TASK ITEM: Pick up the article on Zoom's privacy troubles and government regulation right after its last sentence and continue it.

TEXT SHOWN:
· · · ·

Market Dynamics Will Force Zoom to Reform Faster and More effectively than Government Regulation
The videoconferencing service Zoom has been dominating the economic frontier of our new quarantine reality, but the firm recently ran into some privacy concerns with leaked videos and hacked online meetings. Reaction has been swift and flawed from many politicians. The threat of regulation risks preventing the superior market correction that would otherwise take place.
A few congressional Democrats have urged the Federal Trade Commission to investigate the firm’s privacy and security practices. Some state attorneys general have also expressed interest in legal action. Connecticut Attorney General William Tong told Politico: “We are alarmed by the Zoom-bombing incidents and are seeking more information from the company about its privacy and security measures in coordination with other state attorneys general.”
Meanwhile, back in the marketplace, Zoom went from 10 million call participants a day at the end of 2019 to 200 million a day just three months later. With that kind of rapid growth, a few glitches are understandable. Zoom CEO Eric S. Yuan said in a statement, “we recognize that we have fallen short of the community’s—and our own—privacy and security expectations. For that, I am deeply sorry … ” The blog post then goes on to explain what steps the company has already taken to address the problems and what improvements they are undertaking next, including user education and changes to their systems.
What market action can deliver, which static regulatory action cannot, is dynamism. Zoom can act much more quickly to correct mistakes than Congress or regulatory agencies can. And it’s reasonable to expect the tweaks made by Zoom will be superior in substance too; firms have skin in the game and hands-on expertise that politicians and bureaucrats likely lack.

· · · ·

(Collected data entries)
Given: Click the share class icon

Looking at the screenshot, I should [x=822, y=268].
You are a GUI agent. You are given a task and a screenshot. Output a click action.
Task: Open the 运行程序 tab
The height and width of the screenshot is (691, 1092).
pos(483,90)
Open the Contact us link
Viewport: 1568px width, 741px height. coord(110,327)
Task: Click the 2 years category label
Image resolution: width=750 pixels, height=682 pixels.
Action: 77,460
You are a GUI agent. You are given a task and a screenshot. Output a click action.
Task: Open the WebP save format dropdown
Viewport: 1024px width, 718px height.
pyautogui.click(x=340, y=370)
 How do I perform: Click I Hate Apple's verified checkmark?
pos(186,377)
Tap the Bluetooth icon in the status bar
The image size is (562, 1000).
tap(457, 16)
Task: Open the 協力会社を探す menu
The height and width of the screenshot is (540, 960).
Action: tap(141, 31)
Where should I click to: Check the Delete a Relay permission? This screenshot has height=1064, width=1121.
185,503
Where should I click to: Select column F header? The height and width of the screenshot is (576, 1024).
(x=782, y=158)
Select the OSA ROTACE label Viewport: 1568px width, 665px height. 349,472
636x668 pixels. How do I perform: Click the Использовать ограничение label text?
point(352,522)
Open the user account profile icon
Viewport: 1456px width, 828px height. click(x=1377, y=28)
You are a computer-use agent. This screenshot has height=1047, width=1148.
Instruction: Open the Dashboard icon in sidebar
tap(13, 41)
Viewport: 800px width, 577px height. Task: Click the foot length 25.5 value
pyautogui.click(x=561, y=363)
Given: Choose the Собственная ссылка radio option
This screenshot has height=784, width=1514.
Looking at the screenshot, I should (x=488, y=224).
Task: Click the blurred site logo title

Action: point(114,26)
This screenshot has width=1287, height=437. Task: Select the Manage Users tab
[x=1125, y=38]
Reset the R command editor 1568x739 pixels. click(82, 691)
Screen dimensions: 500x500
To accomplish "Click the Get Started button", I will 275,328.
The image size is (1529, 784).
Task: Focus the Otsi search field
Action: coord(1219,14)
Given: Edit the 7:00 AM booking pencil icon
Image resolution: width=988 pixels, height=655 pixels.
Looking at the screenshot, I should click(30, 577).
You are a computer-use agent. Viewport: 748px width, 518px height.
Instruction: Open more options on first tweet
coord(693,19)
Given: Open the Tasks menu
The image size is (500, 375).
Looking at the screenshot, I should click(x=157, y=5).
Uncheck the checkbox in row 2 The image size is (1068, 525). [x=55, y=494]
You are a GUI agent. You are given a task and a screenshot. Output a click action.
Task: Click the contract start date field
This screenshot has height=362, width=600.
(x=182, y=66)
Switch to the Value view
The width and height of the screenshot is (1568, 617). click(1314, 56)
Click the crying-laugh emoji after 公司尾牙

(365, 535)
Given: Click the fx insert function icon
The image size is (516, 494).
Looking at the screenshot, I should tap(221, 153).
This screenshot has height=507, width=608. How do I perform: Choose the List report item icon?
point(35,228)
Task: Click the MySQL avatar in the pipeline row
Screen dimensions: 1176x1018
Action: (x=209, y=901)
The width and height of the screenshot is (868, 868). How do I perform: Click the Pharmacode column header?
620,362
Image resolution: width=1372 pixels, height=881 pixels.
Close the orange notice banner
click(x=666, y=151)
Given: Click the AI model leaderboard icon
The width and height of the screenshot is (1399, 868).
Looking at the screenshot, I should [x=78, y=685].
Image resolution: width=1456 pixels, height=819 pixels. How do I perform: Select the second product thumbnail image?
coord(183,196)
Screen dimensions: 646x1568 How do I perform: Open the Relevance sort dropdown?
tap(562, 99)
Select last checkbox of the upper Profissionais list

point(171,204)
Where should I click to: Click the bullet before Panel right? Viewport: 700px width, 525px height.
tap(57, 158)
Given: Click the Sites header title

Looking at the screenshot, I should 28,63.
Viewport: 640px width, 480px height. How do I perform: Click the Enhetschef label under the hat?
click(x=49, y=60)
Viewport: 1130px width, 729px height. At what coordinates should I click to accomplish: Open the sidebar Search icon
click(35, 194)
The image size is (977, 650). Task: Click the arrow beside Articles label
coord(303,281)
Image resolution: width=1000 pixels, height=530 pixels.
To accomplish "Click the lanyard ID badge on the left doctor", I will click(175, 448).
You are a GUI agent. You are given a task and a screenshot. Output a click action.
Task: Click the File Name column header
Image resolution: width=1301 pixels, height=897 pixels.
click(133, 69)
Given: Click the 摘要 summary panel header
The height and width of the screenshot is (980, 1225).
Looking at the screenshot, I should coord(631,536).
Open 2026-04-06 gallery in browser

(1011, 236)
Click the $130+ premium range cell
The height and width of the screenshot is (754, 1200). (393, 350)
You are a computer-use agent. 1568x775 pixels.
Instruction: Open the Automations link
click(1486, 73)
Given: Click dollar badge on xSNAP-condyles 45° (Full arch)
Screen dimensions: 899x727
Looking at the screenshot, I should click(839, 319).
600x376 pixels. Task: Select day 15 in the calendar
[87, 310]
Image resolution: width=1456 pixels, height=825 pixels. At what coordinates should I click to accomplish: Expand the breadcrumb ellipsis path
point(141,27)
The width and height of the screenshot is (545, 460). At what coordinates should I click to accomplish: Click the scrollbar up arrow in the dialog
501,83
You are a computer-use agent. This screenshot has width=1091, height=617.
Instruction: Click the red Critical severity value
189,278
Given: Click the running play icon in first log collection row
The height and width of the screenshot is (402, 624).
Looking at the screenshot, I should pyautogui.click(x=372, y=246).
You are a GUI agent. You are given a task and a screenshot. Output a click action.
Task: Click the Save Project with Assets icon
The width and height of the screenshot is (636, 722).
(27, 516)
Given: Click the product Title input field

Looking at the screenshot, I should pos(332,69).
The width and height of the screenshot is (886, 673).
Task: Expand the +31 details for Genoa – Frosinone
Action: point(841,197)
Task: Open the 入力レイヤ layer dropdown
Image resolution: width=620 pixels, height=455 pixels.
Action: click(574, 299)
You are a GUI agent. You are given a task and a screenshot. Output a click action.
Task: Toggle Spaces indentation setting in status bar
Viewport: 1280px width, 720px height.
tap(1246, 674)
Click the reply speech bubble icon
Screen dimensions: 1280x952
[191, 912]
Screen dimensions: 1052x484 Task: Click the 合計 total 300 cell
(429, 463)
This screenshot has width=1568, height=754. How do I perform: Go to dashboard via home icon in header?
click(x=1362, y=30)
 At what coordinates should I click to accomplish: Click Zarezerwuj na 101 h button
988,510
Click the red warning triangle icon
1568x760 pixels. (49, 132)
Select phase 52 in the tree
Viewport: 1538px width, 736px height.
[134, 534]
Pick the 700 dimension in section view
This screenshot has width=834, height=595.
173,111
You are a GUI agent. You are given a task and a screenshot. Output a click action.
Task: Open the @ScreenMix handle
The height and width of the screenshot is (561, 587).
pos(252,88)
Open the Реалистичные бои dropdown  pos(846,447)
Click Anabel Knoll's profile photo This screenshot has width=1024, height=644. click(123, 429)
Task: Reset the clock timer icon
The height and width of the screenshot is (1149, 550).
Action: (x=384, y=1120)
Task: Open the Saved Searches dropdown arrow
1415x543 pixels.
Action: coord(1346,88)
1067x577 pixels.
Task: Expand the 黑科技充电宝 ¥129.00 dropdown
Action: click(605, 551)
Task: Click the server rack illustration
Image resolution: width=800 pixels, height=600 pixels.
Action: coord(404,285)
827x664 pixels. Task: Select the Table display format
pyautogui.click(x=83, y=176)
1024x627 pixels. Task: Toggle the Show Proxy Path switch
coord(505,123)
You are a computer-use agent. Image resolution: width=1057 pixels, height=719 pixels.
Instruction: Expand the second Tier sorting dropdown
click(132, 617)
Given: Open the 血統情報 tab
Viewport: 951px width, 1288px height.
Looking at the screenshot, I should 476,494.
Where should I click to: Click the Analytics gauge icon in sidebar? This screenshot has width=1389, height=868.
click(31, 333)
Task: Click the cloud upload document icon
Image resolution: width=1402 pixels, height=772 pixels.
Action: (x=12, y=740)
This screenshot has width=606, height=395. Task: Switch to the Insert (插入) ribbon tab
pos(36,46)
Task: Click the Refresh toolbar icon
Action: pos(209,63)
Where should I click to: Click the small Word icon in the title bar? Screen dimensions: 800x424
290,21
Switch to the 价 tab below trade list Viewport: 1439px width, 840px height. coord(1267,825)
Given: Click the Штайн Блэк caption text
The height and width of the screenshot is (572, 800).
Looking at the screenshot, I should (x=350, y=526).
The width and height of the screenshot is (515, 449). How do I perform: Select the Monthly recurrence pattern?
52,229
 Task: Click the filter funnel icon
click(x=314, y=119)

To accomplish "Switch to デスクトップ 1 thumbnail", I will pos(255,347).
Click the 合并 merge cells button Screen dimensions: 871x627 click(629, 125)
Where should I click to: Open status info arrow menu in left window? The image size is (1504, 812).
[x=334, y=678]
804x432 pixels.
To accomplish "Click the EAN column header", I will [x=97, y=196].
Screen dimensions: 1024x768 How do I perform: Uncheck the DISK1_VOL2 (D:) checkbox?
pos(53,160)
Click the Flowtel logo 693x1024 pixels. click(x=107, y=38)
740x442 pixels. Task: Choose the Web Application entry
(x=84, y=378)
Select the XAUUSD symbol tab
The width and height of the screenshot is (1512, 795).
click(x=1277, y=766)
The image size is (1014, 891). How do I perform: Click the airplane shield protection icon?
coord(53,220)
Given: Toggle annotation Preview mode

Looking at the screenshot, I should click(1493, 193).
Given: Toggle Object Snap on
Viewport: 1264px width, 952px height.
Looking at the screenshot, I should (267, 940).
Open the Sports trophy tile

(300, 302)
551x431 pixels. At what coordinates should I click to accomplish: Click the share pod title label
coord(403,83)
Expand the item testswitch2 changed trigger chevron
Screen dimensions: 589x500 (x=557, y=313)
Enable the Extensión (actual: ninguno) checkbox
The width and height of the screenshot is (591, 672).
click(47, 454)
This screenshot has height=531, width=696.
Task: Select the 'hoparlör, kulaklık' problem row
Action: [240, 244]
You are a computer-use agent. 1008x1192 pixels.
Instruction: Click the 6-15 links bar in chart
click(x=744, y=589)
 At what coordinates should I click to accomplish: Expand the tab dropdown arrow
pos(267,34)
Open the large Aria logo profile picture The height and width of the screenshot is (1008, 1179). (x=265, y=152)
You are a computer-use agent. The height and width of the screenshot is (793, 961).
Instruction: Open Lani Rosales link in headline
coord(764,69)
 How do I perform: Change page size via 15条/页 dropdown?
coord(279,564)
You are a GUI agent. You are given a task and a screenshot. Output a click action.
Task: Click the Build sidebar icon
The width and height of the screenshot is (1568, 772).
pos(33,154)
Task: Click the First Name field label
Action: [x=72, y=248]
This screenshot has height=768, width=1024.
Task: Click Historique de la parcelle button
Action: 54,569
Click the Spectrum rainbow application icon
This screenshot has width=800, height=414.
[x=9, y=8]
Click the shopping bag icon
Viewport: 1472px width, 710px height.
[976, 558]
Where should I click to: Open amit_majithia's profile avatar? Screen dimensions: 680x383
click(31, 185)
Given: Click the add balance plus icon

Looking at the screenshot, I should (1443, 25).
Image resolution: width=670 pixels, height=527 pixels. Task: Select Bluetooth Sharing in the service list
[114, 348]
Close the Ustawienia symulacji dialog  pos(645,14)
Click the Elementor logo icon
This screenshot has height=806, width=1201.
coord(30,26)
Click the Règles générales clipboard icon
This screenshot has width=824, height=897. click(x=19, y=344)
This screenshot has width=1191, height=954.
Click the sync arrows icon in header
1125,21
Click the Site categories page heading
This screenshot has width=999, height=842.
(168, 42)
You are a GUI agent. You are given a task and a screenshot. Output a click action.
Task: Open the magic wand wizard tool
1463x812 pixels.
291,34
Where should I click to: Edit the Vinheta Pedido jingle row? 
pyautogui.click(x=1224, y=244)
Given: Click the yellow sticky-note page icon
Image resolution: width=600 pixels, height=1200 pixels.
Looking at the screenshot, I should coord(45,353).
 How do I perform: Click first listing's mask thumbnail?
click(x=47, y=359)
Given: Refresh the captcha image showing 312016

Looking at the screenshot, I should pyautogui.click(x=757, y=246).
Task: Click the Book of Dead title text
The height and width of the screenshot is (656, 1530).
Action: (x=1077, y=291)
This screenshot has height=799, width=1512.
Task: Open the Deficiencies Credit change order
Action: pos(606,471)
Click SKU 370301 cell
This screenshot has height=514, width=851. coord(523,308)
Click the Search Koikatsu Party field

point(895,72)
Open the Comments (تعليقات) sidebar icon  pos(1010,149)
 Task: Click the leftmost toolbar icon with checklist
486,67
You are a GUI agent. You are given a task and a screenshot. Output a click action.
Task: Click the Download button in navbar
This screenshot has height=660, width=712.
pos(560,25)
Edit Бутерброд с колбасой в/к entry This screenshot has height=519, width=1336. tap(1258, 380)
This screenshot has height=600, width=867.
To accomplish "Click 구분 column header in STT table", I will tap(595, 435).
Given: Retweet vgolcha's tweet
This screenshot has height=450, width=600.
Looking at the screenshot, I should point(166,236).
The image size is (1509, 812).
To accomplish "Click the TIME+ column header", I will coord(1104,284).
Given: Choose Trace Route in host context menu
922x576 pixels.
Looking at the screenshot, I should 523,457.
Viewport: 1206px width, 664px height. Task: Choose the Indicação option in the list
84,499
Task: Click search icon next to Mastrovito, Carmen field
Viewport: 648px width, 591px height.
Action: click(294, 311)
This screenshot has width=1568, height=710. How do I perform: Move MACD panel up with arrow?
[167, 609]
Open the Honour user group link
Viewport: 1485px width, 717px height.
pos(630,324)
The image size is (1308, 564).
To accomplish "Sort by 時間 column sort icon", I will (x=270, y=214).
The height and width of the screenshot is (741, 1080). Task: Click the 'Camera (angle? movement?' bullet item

· · · ·

ANSWER SECTION:
Frontiers are messy and economic frontiers are no different. Firms will make mistakes. Even Zoom itself admits its failure here. But as long as firms face consequences of losing customers, revenue, and reputation, businesses have every reason to right their wrongs. This isn’t market failure that justifies government interference. It’s just the opposite; this is the market correcting a firm’s blunder.
While markets don’t guarantee perfection, government regulation often prevents even competence, let alone perfection. Restrictions of business practices, fines, or whatever kind of specific regulatory action the government might impose risks preventing or curtailing the corrective actions Zoom would otherwise take. It’s not necessarily a cure worse than the disease, but at best a second-rate cure that comes with lots of unpleasant side effects.
Ironically, many of the same politicians who fret about intrenched market leaders preventing new firms from being successful and call for antitrust action to break up big firms are the same people ready to throw the book at Zoom, a David among the Skype, Google Hangouts, and Facetime Goliaths.
If antitrust crusaders are so committed to new firms exploring the economic frontier and playing the role of creative destroyer, as Joseph Schumpeter so aptly described, would-be trustbusters shouldn’t be so quick to hobble the new guy. Regulators should stay at home. Better to let market forces work to correct mistakes and best serve consumers.